Monday, 14 December 2015

Tommaso Zillio: Hitchhiker’s guide to finding the right music theory

If you don’t associate music theory with creativity, then it’s possible that you’ve been learning the wrong theory. There is a common misperception out there that theory just stifles creativity, and holds players back from reaching their full potential. If learning theory hasn’t been working for you, then this guide will tell you why.
People seem to believe that music theory is no more than music notation. It’s often confused with memorizing and reciting scales and arpeggios. While memorization can be important, it’s not really what theory is about, and spending too much time on these won’t necessarily make you a good player.
Music theory is actually about learning how to make music emotionally impactful. It may seem a bit odd, but then how often have you listened to music and noticed that it has a profound ability to alter your mood? Some sounds and patterns are euphonious (they sound 'good') while others are cacophonous (they sound 'bad'), and if used correctly, they both have an effect on the listener’s mood. In this vein, studying keys can help you to create a unified song, while using different scales can help you produce certain feelings.
Here are some common beliefs about the definition of music theory, and how these misconceptions serve only as a distraction from the real deal.

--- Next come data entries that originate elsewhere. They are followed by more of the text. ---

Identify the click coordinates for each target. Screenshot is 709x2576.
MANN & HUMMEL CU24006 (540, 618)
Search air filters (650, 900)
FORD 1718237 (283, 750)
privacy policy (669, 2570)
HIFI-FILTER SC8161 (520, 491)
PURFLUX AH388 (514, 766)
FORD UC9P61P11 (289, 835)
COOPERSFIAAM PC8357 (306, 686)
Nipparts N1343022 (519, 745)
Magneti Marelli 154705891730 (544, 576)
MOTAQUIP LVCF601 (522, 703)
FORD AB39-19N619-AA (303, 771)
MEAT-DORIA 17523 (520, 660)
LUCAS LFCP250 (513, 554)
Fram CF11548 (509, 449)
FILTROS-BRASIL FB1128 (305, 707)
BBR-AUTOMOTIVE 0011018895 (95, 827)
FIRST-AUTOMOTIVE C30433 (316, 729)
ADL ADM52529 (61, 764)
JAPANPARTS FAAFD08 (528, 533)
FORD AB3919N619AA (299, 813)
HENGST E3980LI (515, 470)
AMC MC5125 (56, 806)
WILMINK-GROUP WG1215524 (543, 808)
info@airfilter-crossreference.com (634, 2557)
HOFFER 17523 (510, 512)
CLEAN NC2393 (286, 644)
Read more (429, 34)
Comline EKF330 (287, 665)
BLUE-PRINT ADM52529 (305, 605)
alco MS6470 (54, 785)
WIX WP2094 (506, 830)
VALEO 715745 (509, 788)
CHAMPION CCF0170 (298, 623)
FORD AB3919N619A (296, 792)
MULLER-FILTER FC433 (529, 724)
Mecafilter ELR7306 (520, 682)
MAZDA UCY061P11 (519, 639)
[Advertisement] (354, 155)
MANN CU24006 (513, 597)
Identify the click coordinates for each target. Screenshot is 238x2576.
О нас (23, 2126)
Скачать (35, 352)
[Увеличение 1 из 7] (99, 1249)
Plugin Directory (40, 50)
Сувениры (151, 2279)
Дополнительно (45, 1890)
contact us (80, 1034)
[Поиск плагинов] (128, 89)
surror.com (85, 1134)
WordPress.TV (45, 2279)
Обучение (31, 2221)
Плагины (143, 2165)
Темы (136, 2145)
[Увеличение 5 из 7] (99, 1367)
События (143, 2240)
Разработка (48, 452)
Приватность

Knowing the chords isn’t the same as knowing theory

Have you ever been searching through the forums, only to land on a one of those “what chord is this?” threads? It always seems that the thread dies as soon as a member says “That’s a minor G sharp,” as if the only knowing how to write the chord was more important as knowing when and how to use it.
Music theory cares much more about how that chord will sound on its own or in a progression, where to place it, and how it makes the listener feel, rather than just knowing how to name it. Just knowing the name means nothing if you can’t actually use it to make music. It’s like sitting in front of a chord book without ever picking up a guitar - even if you know every chord in that book, will you actually be able to put them together?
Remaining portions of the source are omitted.